When the offer for employment arrived, Shankar's wife said take it, you may never get the opportunity again. Shankar agreed, observing, my B.Com isn't paying much here anyway.

One can never be educated enough in a land of a billion people. Go, urged his wife, we will manage, Abhishek and I. I'll pawn the jewels, the money will sustain us until you stablise, we will eat rice and pickle for a month or two, we're used to it anyway.

That's how Shankar, the cotton bale carrier, arrived in that land across the Arabian Sea. Eight hundred crisp currency notes a month were not to be scoffed at. And he was lucky. A rival firm was paying its carriers six hundred. He knew that, because he roomed with some of them.

Seven, to be precise. Common men, in a common room, with a common toilet and the common need to save every sweat-earned note till it hurt. Shankar learned to ignore the pinch in his belly. He mastered the art of postponing lunches and deferring dinners.

Simple goal

His goal was simple: send six hundred, or more, home to wife and five-year-old. For sustenance, he lived on the non-stop music that emanated from Gurcharan's transistor. He fell asleep each night listening to DJ Doll, A.R. Rehman and Daler Mehndi on the local FM station.

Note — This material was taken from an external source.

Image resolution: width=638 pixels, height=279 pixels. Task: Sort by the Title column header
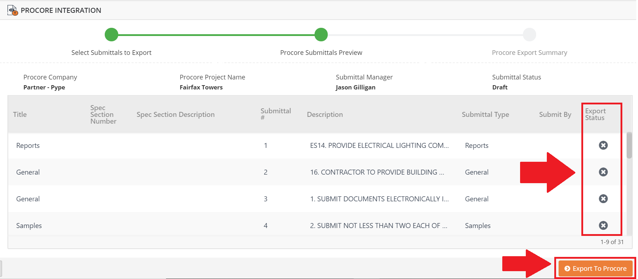coord(20,114)
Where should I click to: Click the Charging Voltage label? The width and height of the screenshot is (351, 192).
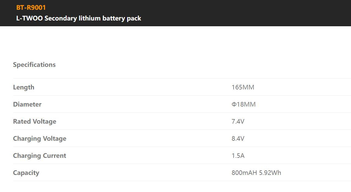point(39,139)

Zara, zara mehakta hai played in his mind like a merry-go-round without a stop switch. Shankar tried singing it aloud to get the mind music to cease. It didn't work.

It was Gurcharan who finally suggested a remedy. Come with me on Thursday night, I know this place…. So they went, their pockets sagging under the weight of payday.

For four hours Shankar sat transfixed.

This was like nothing he had experienced. The music, the lights, the dancers, each of them worth a lyrical ode.

The guilty knot in his stomach untwisted.

Twisted guilt

Music is a great unwinder of twisted guilt. Gurcharan drew Shankar's attention to a table nearby. A matronly lady had her hand held up, counting off fingers. Each finger indicates a fifty, said Gurcharan, that man there has just paid the dancer 250 in appreciation.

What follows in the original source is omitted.